▸ **Given request**: Find each line in the items below that contains the word "height" and copy those lines.

▸ **Records to use**:
-- BEGIN --
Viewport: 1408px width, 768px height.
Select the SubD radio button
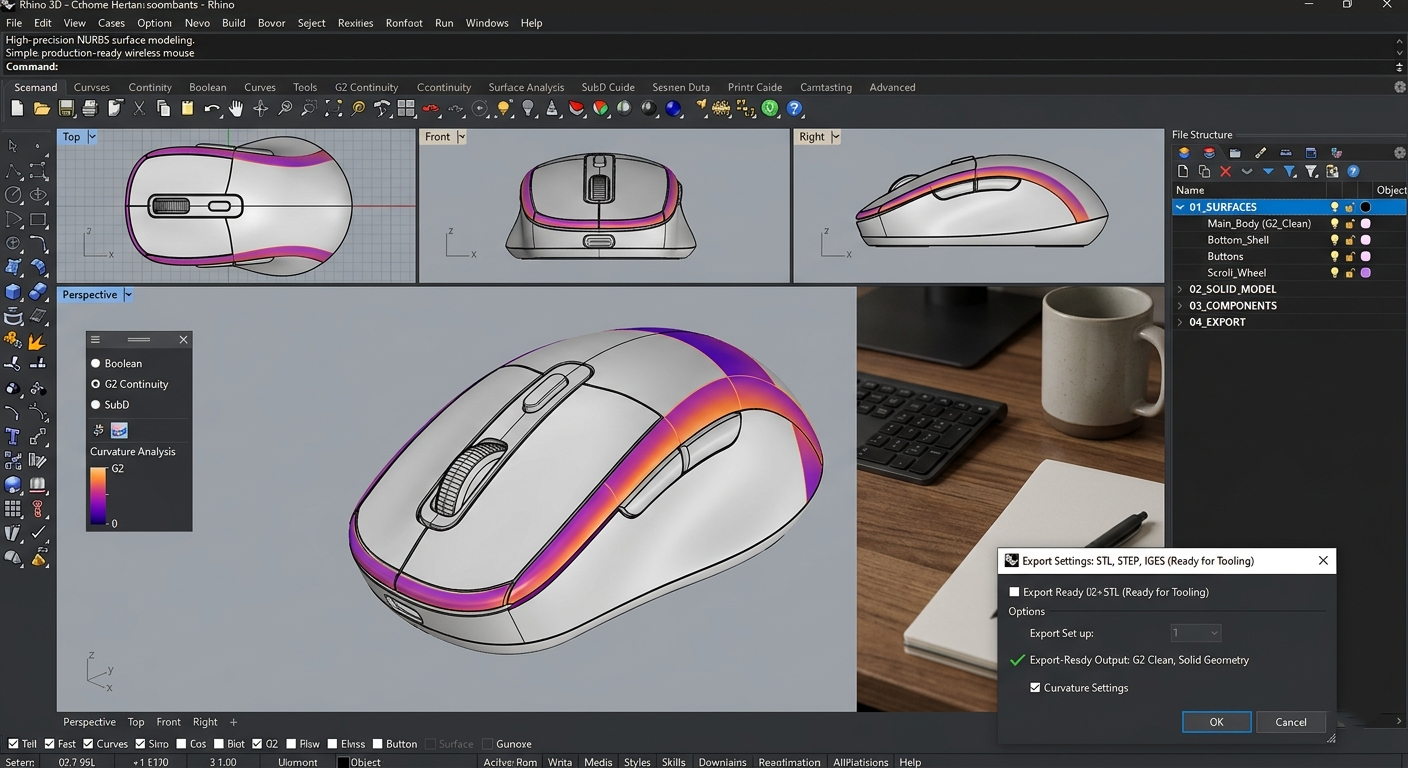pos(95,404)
-- END --
-- BEGIN --
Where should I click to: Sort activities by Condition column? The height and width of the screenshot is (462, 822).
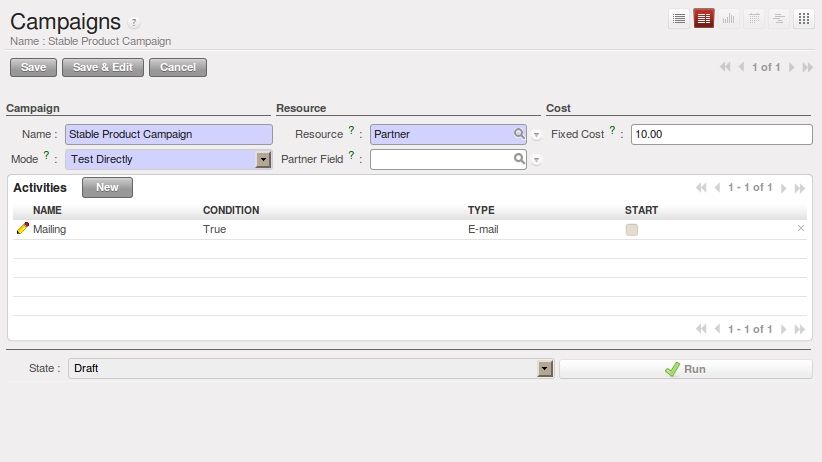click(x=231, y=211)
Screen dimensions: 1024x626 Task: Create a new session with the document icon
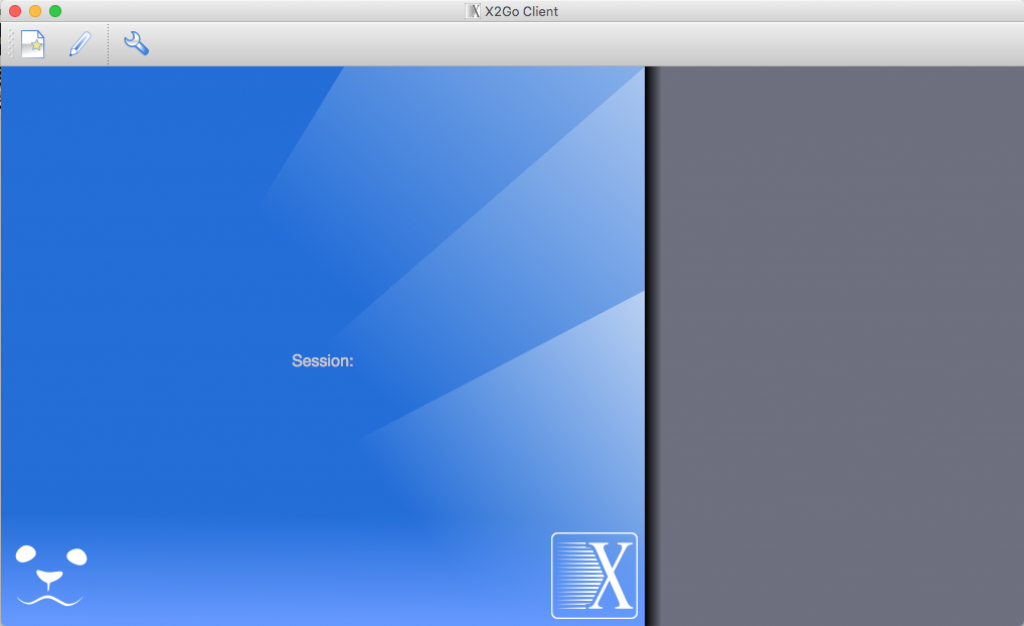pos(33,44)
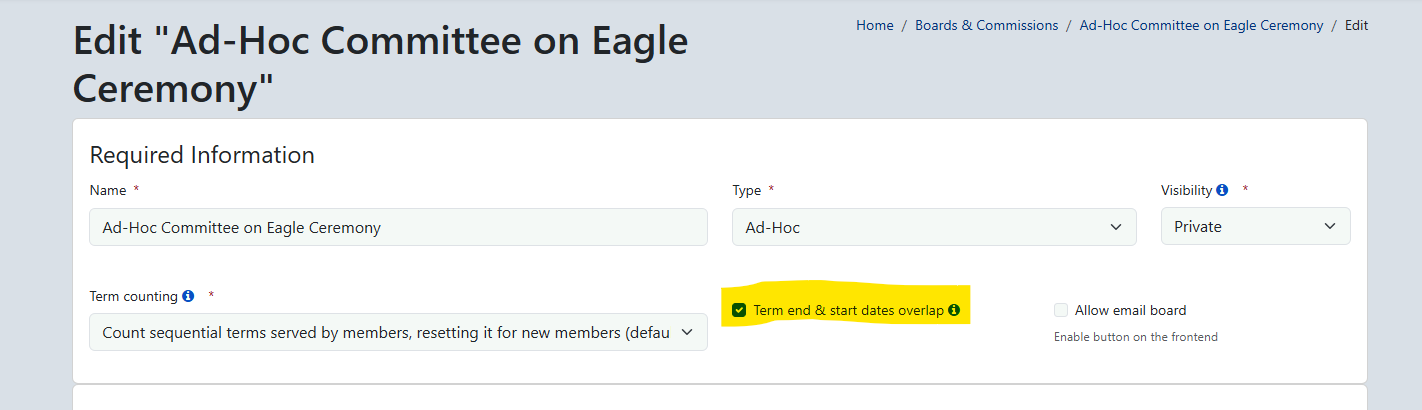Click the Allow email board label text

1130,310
-- END --
▸ **Solved exercise**:
Viewport: 1408px width, 768px height.
Where should I click to: Sort activities by Condition column? The height and width of the screenshot is (462, 822).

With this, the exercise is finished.